## Instructions to follow
Everything in the data below is left aside except the lines from the one containing "Image resolution: width=643" through the one containing "You are a computer-use agent. Screen"; repeat those exactly.

## Material shown

[Start of section]

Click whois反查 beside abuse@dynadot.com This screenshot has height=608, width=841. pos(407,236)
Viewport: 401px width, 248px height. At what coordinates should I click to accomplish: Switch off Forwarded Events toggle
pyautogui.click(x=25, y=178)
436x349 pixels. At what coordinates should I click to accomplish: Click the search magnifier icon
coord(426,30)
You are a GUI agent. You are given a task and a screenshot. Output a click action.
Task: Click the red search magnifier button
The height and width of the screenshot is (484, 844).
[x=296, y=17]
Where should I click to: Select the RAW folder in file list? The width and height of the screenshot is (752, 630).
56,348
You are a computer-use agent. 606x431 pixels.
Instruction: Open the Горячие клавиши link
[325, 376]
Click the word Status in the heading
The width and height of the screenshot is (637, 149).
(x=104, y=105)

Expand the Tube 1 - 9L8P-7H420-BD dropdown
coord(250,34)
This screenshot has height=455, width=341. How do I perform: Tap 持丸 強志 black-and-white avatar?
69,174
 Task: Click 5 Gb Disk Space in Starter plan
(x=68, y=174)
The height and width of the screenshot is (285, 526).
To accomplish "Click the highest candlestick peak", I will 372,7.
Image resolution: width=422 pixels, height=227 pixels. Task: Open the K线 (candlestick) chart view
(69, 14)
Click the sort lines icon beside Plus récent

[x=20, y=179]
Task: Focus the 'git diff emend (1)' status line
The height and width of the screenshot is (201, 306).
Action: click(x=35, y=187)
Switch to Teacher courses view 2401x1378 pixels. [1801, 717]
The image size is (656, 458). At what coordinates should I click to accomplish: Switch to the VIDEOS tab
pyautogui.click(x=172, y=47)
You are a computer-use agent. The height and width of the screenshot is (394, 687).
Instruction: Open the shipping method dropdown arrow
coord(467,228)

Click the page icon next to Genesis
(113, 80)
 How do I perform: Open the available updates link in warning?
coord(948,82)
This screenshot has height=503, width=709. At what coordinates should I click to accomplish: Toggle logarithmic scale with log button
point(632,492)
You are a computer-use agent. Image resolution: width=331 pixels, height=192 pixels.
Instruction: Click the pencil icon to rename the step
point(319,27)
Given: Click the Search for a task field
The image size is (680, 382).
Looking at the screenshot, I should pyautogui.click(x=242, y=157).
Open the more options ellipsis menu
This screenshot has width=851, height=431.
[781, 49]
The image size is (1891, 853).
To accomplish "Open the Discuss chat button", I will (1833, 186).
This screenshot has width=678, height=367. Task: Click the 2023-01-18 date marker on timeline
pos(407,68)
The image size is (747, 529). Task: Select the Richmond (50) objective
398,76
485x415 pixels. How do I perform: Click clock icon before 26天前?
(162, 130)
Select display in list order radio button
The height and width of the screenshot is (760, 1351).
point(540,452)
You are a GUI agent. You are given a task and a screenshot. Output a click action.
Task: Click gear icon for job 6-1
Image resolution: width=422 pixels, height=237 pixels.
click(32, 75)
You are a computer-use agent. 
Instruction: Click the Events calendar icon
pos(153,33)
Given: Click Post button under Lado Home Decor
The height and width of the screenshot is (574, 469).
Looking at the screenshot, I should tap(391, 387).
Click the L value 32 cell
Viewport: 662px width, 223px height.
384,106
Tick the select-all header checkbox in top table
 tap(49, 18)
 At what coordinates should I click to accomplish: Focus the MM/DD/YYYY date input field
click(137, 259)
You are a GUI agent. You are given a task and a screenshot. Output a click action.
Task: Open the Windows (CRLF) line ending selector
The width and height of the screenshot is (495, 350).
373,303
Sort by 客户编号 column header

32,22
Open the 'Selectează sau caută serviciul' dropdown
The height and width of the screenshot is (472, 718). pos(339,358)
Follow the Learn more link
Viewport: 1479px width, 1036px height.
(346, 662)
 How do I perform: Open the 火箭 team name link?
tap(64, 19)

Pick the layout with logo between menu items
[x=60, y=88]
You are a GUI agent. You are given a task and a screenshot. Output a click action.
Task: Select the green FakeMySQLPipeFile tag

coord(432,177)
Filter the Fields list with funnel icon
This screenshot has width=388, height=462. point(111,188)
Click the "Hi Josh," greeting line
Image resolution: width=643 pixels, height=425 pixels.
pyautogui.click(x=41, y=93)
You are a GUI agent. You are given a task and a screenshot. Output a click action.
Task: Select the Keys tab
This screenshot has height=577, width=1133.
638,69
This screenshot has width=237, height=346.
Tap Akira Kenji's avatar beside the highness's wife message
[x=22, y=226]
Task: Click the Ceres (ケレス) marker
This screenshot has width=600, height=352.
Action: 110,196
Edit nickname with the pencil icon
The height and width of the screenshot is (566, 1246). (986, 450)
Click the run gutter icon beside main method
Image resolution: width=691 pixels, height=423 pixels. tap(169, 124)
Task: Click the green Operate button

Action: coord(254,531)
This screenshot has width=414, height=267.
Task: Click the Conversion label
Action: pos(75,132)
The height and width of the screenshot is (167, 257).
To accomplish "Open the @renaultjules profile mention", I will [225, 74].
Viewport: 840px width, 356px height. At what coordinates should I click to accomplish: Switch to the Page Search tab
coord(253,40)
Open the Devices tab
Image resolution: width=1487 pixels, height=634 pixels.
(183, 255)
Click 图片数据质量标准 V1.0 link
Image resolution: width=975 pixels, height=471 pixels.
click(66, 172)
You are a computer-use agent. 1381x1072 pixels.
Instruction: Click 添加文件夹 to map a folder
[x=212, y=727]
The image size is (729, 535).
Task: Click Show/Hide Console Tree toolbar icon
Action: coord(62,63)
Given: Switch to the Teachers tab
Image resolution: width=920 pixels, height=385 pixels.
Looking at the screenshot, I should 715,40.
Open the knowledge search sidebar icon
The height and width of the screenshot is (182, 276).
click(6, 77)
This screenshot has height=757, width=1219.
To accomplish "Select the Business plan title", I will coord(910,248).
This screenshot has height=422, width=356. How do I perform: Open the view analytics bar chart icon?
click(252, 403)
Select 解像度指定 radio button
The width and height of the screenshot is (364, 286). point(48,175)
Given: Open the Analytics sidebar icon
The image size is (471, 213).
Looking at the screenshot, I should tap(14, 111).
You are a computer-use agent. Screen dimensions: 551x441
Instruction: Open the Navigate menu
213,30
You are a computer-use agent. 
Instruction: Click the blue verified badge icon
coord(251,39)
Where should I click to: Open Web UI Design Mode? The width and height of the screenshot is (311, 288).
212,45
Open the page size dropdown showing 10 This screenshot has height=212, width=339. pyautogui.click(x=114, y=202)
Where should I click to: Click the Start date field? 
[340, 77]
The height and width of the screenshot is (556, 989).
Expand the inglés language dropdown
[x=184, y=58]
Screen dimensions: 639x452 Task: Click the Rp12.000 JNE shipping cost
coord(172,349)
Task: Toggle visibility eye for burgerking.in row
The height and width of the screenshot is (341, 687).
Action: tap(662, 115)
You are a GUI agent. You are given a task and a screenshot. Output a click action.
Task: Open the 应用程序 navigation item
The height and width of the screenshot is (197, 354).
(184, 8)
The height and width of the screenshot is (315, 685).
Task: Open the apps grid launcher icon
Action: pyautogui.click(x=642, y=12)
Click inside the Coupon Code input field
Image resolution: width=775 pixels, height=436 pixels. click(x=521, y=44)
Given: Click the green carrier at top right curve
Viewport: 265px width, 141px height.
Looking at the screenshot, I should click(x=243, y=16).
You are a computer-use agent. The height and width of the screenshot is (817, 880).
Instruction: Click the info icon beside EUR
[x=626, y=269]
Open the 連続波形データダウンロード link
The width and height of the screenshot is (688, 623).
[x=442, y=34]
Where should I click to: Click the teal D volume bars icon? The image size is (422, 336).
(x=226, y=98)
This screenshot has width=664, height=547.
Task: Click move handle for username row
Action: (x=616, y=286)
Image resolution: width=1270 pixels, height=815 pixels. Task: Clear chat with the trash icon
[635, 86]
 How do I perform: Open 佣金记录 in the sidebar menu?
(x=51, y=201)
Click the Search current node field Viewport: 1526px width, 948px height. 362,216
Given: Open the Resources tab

[End of section]

## Result
Image resolution: width=643 pixels, height=425 pixels.
pyautogui.click(x=41, y=93)
You are a GUI agent. You are given a task and a screenshot. Output a click action.
Task: Select the Keys tab
This screenshot has height=577, width=1133.
638,69
This screenshot has width=237, height=346.
Tap Akira Kenji's avatar beside the highness's wife message
[x=22, y=226]
Task: Click the Ceres (ケレス) marker
This screenshot has width=600, height=352.
Action: 110,196
Edit nickname with the pencil icon
The height and width of the screenshot is (566, 1246). (986, 450)
Click the run gutter icon beside main method
Image resolution: width=691 pixels, height=423 pixels. tap(169, 124)
Task: Click the green Operate button

Action: coord(254,531)
This screenshot has width=414, height=267.
Task: Click the Conversion label
Action: pos(75,132)
The height and width of the screenshot is (167, 257).
To accomplish "Open the @renaultjules profile mention", I will [225, 74].
Viewport: 840px width, 356px height. At what coordinates should I click to accomplish: Switch to the Page Search tab
coord(253,40)
Open the Devices tab
Image resolution: width=1487 pixels, height=634 pixels.
(183, 255)
Click 图片数据质量标准 V1.0 link
Image resolution: width=975 pixels, height=471 pixels.
click(66, 172)
You are a computer-use agent. 1381x1072 pixels.
Instruction: Click 添加文件夹 to map a folder
[x=212, y=727]
The image size is (729, 535).
Task: Click Show/Hide Console Tree toolbar icon
Action: coord(62,63)
Given: Switch to the Teachers tab
Image resolution: width=920 pixels, height=385 pixels.
Looking at the screenshot, I should 715,40.
Open the knowledge search sidebar icon
The height and width of the screenshot is (182, 276).
click(6, 77)
This screenshot has height=757, width=1219.
To accomplish "Select the Business plan title", I will coord(910,248).
This screenshot has height=422, width=356. How do I perform: Open the view analytics bar chart icon?
click(252, 403)
Select 解像度指定 radio button
The width and height of the screenshot is (364, 286). point(48,175)
Given: Open the Analytics sidebar icon
The image size is (471, 213).
Looking at the screenshot, I should tap(14, 111).
You are a computer-use agent. Screen dimensions: 551x441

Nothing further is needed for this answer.